Bien que cette étude réalisée dans le
Michigan puisse ne pas être représentative de ce qui s'est
passé sur l'ensemble du territoire des Etats Unis, elle conclue que les
salaires et le nombre d'employés ont augmenté, en moyenne, dans
les firmes impliquées dans des rachats .
Les théories redistributives ont fait l'objet de
nombreuses études empiriques, les plus convaincantes sont celles qui
rejettent la théorie de la sous évaluation et la théorie
de la vision à court terme. Les études attribuent aux
économies d'impôts peu d'importance dans l'explication des fusions
acquisitions et invalident les théories selon lesquelles les gains des
actionnaires des cibles correspondent aux pertes subies par les
détenteurs d'obligations et les salariés.
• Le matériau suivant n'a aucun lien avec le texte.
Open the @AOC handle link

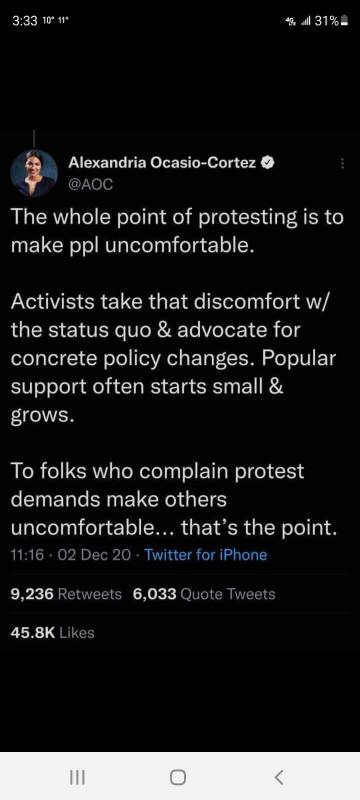click(90, 185)

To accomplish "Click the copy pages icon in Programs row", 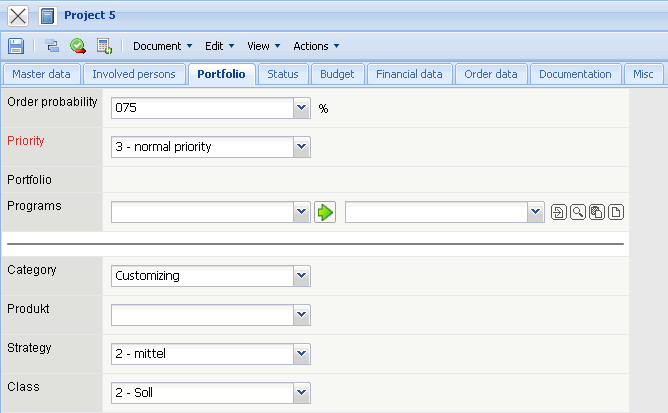I will coord(597,212).
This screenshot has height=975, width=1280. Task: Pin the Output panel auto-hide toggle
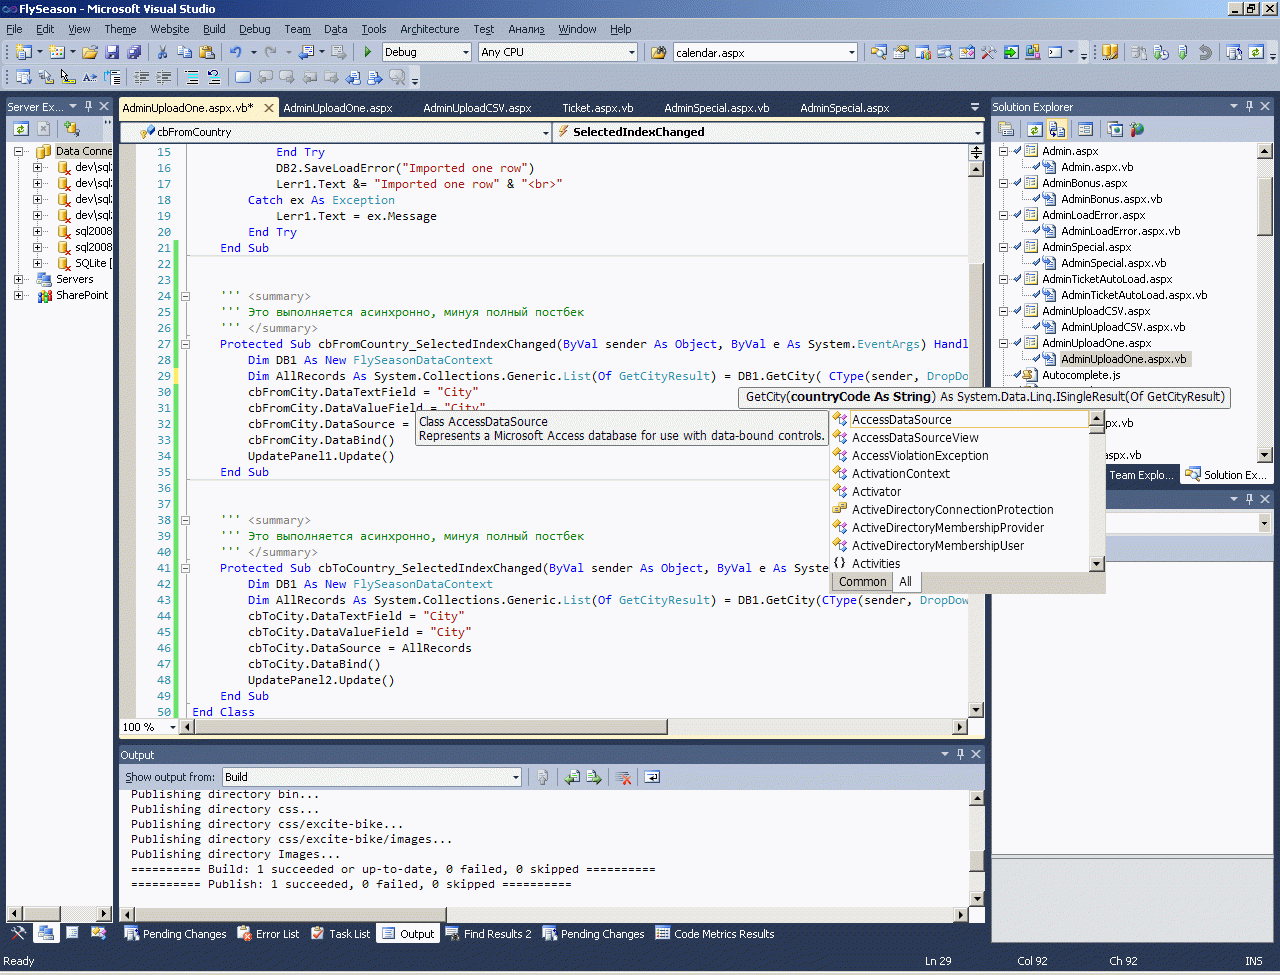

Bien que les managers des cibles soient manifestement perdants
(au moins dans certains rachats), selon Jarrell, Brickley et Netter (1988) la
littérature offre peu ou pas de support à l'idée selon
laquelle les théories redistributives expliquent une part importante des
gains issus des rachats .
Il a été impossible de trouver
systématiquement des pertes qui pouvaient compenser les gains des
actionnaires des cibles et des offreurs lors de fusions, de rachats et autres
activités de prise de contrôle des entreprises. Donc les gains
sont issus du remaniement des actifs des entreprises (Jarrell, Brickley et
Netter 1988). Les résultats ont conduit beaucoup d'économistes
financiers comme Jensen (1986) à qualifier les rachats, les LBO et les
restructurations, d' « activités entrepreneuriales
productives qui améliorent le contrôle et la gestion des actifs et
aident à déplacer les actifs vers des usages plus
productifs. »
Plus précisément, quelles sont les
réformes mises en oeuvre dans une entreprise dont le rachat a
été financé par l'emprunt. L'augmentation du nombre et de
la taille des LBO a été rendue possible par l'utilisation massive
des junk bonds dans le financement des rachats. En 1986, le montant total
des LBO représentait 44.3 milliards de dollars soit 39% du montant total
des rachats d'entreprises cotées. Dans ces LBO il n'était pas
rare d'avoir une dette d'un montant dix fois supérieur à celui
des capitaux propres ; en moyenne la dette représentait 5.25 fois
le montant des capitaux propres. Comment expliquer les très bonnes
performances obtenues grâce à ces montages financiers ?
Jensen considère que les LBO permettent de réduire
considérablement les coûts d'agence.
Un fort taux d'endettement est un très bon vecteur de
changements, le LBO correspond à la meilleure illustration des
réformes au sein de la cible qui sont à l'origine des gains issus
des rachats. Après avoir présenté et défini le LBO,
nous tenterons d'identifier les origines de leurs très bonnes
performances, enfin nous évoquerons les difficultés qu'ils
doivent contourner.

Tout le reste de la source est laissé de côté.